• Ma fille pousse son éducatrice à bout !

    Bonjour,

    J’ai une fille de 4 ans et demi qui est super drôle colleuse, généreuse, etc. Mais (y a toujours un mais), elle est très négative. Lorsqu’on lui demande comment a été ça journée, il n’y a que les choses négatives qui ressortent. À la garderie, elle frappe les éducatrices, s’obstine,  pousse à bout son éducatrice qui en voit d’autre pourtant. Elle est très tête dure, tellement que si elle ne veut pas aller dehors, elle préfère aller à la direction plutôt que plier et aller dehors. De mon côté, oui elle est têtue, mais pas ce point. Je ne sais pas quoi faire et quoi dire aux éducatrices.

    Merci !


    Bonjour cher parent,

    Étant moi-même éducatrice depuis 15 ans, j’ai vu passer des enfants avec toutes sortes de besoins, d’intérêts, d’aptitudes et de comportements. Il peut être extrêmement épuisant, éreintant et déstabilisant de travailler au quotidien avec un enfant qui s’oppose à tout ou qui ne veut pas suivre le groupe. Je vous rassure, ces difficultés sont surmontables avec des solutions adaptées aux besoins spécifiques de l’enfant!!
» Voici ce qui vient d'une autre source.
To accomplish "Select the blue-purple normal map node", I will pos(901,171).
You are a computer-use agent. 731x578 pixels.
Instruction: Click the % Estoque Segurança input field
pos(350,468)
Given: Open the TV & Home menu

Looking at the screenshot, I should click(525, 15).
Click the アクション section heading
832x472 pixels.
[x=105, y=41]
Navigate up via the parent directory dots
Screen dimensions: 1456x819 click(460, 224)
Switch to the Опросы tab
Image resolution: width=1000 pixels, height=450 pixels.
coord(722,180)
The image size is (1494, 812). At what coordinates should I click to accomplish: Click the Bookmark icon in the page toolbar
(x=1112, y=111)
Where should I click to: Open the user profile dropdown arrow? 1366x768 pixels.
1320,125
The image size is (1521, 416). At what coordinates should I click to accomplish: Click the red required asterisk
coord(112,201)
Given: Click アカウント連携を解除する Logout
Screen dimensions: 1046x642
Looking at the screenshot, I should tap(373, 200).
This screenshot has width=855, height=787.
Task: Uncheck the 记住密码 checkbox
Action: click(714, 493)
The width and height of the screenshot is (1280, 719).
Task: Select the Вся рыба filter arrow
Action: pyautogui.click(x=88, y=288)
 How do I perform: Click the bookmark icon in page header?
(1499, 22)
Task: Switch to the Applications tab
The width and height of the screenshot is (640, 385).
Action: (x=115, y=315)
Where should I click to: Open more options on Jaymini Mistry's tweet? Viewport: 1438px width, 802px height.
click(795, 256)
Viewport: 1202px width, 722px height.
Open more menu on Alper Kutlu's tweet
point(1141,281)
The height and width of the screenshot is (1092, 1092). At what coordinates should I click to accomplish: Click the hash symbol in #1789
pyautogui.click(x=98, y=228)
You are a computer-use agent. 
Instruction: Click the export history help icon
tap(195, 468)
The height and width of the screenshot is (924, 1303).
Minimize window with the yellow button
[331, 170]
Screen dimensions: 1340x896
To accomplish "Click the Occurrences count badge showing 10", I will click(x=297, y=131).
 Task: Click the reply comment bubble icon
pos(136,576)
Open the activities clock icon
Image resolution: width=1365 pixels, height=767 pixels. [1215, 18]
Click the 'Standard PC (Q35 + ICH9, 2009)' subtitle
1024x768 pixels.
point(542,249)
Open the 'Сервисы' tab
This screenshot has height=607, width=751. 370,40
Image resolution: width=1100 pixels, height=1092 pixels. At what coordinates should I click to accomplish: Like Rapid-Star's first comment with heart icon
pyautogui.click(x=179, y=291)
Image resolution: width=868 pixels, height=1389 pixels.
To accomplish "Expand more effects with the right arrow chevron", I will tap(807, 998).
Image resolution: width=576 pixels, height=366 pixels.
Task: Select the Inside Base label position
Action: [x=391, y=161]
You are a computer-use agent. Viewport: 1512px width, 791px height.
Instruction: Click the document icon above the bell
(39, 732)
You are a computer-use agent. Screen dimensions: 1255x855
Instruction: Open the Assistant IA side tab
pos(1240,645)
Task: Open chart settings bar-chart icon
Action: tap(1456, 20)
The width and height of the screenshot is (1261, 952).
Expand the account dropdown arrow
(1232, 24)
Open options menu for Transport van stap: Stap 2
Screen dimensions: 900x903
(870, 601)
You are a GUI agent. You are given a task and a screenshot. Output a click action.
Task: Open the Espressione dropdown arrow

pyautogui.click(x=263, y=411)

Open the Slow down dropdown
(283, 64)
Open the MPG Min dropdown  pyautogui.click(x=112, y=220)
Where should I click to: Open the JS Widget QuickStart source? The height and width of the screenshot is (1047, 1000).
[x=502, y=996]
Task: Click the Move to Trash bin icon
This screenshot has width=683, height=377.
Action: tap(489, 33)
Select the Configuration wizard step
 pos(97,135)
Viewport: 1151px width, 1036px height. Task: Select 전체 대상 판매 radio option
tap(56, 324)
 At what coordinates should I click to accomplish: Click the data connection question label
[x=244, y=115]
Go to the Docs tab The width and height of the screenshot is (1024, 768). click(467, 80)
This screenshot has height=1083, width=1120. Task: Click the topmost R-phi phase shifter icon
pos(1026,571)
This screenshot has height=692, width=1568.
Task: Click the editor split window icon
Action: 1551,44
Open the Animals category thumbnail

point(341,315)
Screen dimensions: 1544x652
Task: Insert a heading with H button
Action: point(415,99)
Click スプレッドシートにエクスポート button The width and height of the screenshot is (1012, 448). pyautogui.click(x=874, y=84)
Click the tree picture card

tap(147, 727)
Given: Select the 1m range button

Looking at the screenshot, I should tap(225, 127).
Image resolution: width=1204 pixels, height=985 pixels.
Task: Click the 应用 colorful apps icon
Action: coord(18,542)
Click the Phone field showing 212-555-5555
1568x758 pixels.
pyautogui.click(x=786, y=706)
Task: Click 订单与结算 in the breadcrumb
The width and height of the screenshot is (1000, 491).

    Premièrement, il s’agit de comprendre la situation, les questions suivantes peuvent vous aider :

    • Quand le problème a-t-il commencé?
    • Y a-t-il un événement déclencheur connu?
    • Depuis combien de temps la situation perdure?
    • Est-ce qu’il y a quelqu’un avec qui ça va mieux?
    • Y a-t-il une situation dans laquelle l’enfant est enthousiaste et coopératif?
    • Qu’est ce qui a déjà été mis en place et pendant combien de temps?
    • Quels sont ses champs d’intérêts, ses aptitudes?
    • Quels sont ses forces et ses compétences?

    Deuxièmement, il est important de comprendre ce que l’enfant cherche à nous dire par son comportement :

    • A-t-il besoin d’attention?
    • A-t- il un besoin physique: fatigue, douleur, hypersensibilité ?
    • Est-ce de l’anxiété de séparation, de performance etc. ?
    • Est-ce de la curiosité, de la peur, un besoin de bouger, un sentiment de compétence non reconnu par l’adulte, etc. ?

    Troisièmement, il faut identifier un comportement à modifier ou un besoin à combler et éviter de s’attaquer à tous ce qui nous irrite en même temps. Un plan d’action élaboré avec son éducatrice pourrait viser des défis réalistes et adaptés aux besoins de l’enfant.

    Quatrièmement, l’enfant doit être informé de ce que l’on attend de lui et de la conséquence qui s’appliquera s’il y a non respect de la consigne. La conséquence doit avoir un lien avec le geste inacceptable, et surtout, elle doit être mise en application. La constance et la cohérence des interventions favorisent l’équilibre et la sécurité chez l’enfant. Un exemple de conséquence en lien avec le geste : Juliette renverse son verre de lait. Au lieu de se fâcher et de la bombarder d’accusations, on lui montre comment ramasser son dégât, comment bien s’asseoir et bien tenir son verre de lait avec ses deux mains. Un deuxième exemple : Juliette refuse de s’habiller et attend à la dernière minute pour le faire. Tous les autres enfants sont déjà à l’extérieur. La conséquence sera qu’elle aura moins de temps pour jouer à l’extérieur. Ainsi, on peut tout simplement lui dire qu’elle s’est trompée, que ça arrive et que, demain, elle fera un meilleur choix.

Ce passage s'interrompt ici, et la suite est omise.